Fanny and Alexander [1982] — dir. by Ingmar Bergman
Island of Lost Souls [1932] — dir. by Erle C. Kenton
The Killing [1956] — dir. by Stanley Kubrik

Celebrated as Stanley Kubrik’s first mature film and made when he was only 28 years old, The Killing is remarkable for boldly announcing so many of the stylistic and thematic preoccupations that would become important constants of his cinema. The film’s dark, unrelenting irony and complexly fractured narrative immediately distinguished it from his previous work and revealed the posture of the willfully, often provocatively, “difficult” director that he would cultivate throughout his career. –from the included essay by Haden Guest

My Life as a Dog [1985] — dir. by Lasse Hallstrom
The Night of the Hunter [1955] — dir. by Charles Laughton
Sweetie [1989] — dir. by Jane Campion

On DVD

49th Parallel [1941] — dir. by Michael Powell & Emeric Pressburger
Army of Shadows [1969] — dir. by Jean-Pierre Melville

This masterpiece from French auteur Jean-Pierre Melville (whose body of work heavily influenced the French New Wave, which he was neither part of nor apart from) finally made it to American shores in 2006 after nearly 40 years in exile.

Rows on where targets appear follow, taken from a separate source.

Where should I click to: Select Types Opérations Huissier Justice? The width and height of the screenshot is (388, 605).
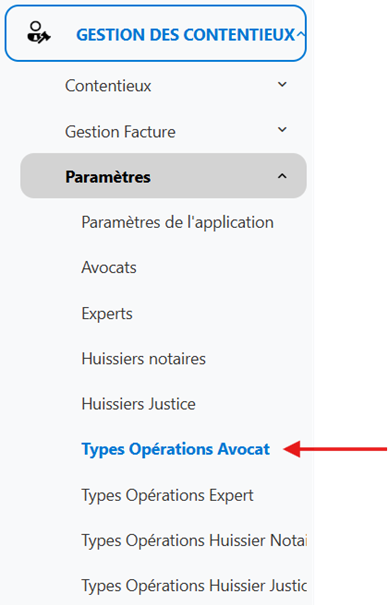click(194, 586)
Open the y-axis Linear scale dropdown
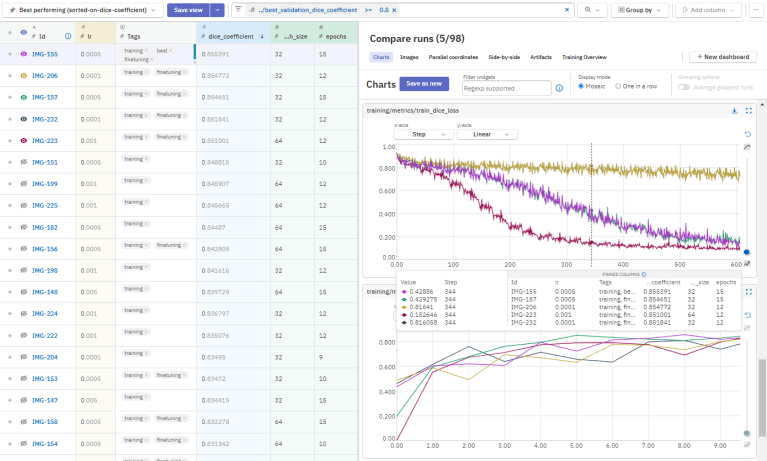This screenshot has width=767, height=461. click(x=486, y=134)

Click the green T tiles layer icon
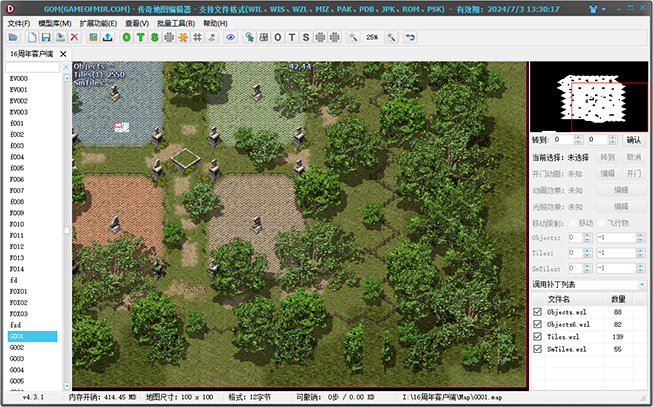140,37
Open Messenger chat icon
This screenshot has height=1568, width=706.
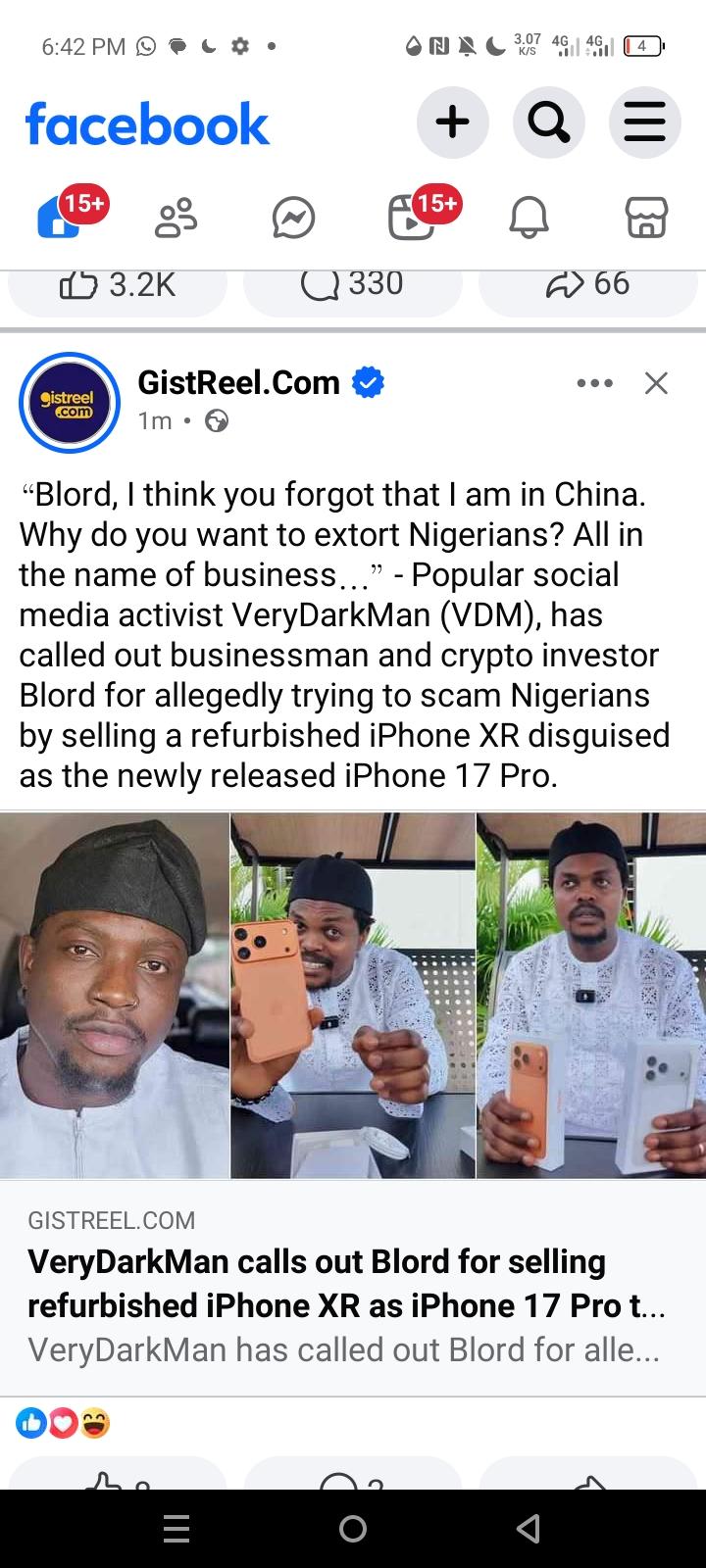(293, 218)
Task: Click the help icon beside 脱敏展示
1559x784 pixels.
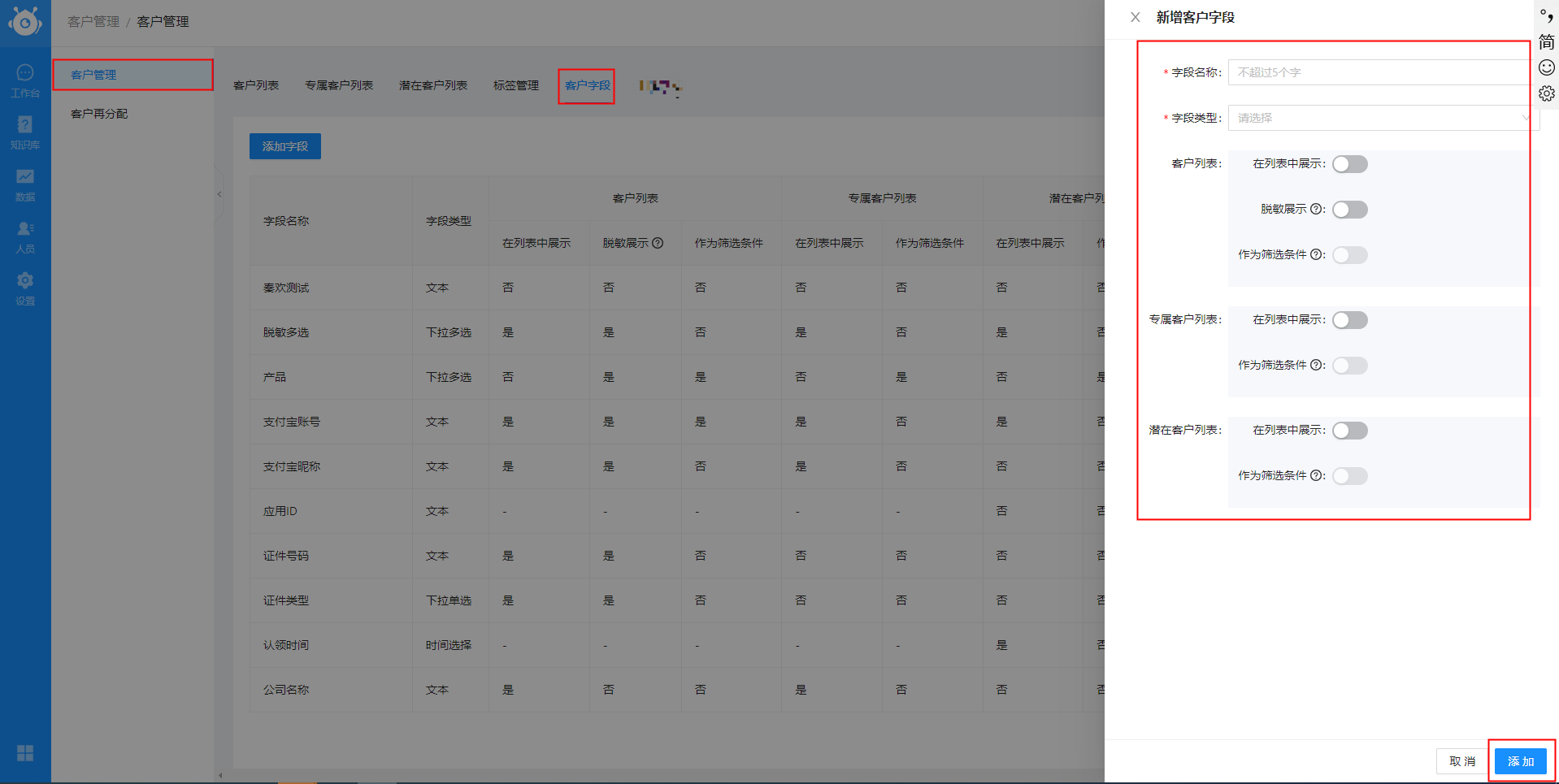Action: [x=1317, y=209]
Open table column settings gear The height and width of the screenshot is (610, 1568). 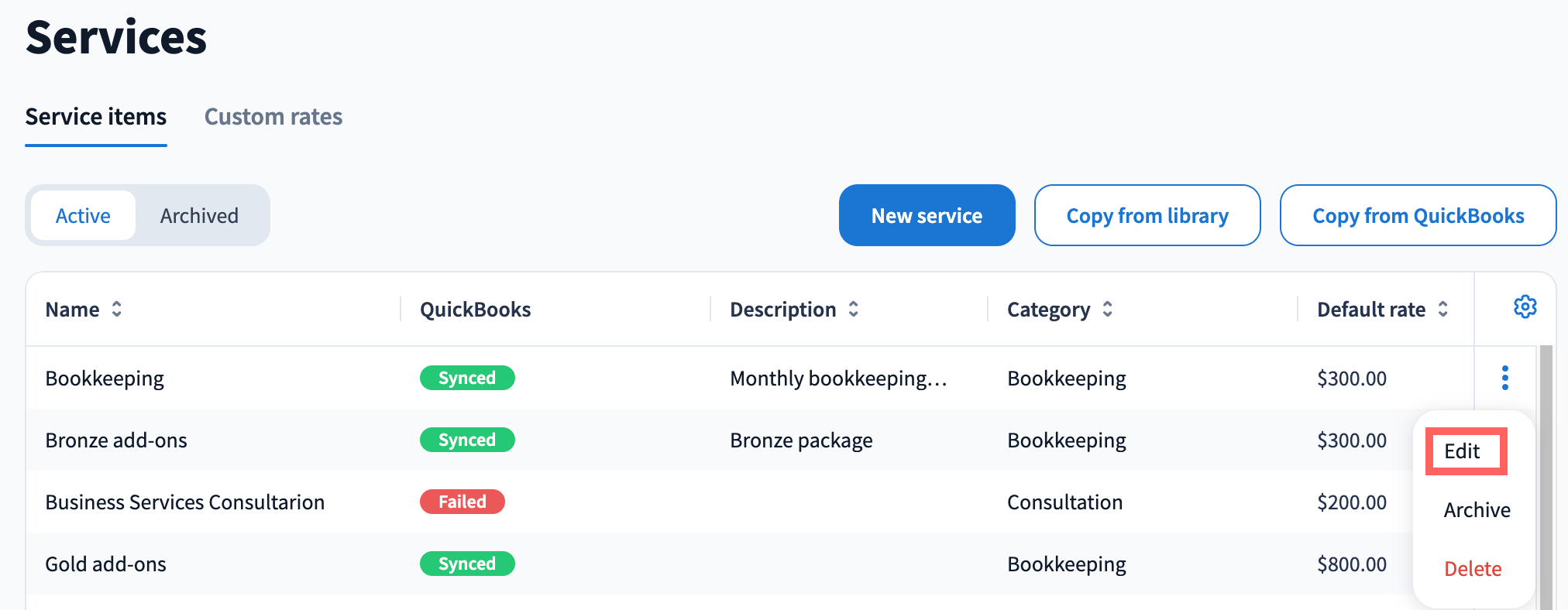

It is deeply compassionate and yet thrilling–at once a tragic contemplation of dignity in the face of death, and a genre-twisting gangster film set in the midst of the French Resistance to Nazi occupation.  As Roger Ebert put it: “Rarely has a film shown so truly that place in the heart where hope lives with fatalism.”

By Brakhage, Vol. II [1955-2003] — dir. by Stan Brakhage
Chunking Express [1994] — dir. by Wong Kar-Wai
Cronos [1993] — dir. by Guillermo del Toro
I am Curious (Yellow) [1967] — dir. by Vilgot Sjoman

Seized by customs upon entry to the United States, subject of a heated Supreme Court battle, banned in cities around the world, Vilgot Sjoman’s I am Curious (Yellow) is one of the most controversial films of all time. This landmark document has been declared both obscene and revolutionary. –from the DVD cover
Watch “Yellow” and/or “Blue” and decide for yourself.

Kuroneko [1968] — dir. by Kaneto Shindo
Lord of the Flies [1963] — dir. by Peter Brook
Loves of a Blonde [1965] — dir. by Milos Forman
The River [1951] — dir. by Jean Renoir
When a Woman Ascends the Stairs [1960] — dir. by Mikio Naruse

The great melodramas of the post-war period have this in common: a central female character who lives just on the fringe of polite society, who must navigate the treacherous corridors of power and lust to maintain self-respect in a corrupting world. In the US, these films starred Rock Hudson, Lana Turner and Lauren Bacall. In Japan, they merely played foil to the blockbuster action films of the day. Nevertheless, Mikio Naruse’s When a Woman Ascends the Stairs finally made it into the international spotlight in the 1980s, and has since become the touchstone for a more personal, more intimate contemporary Asian cinema.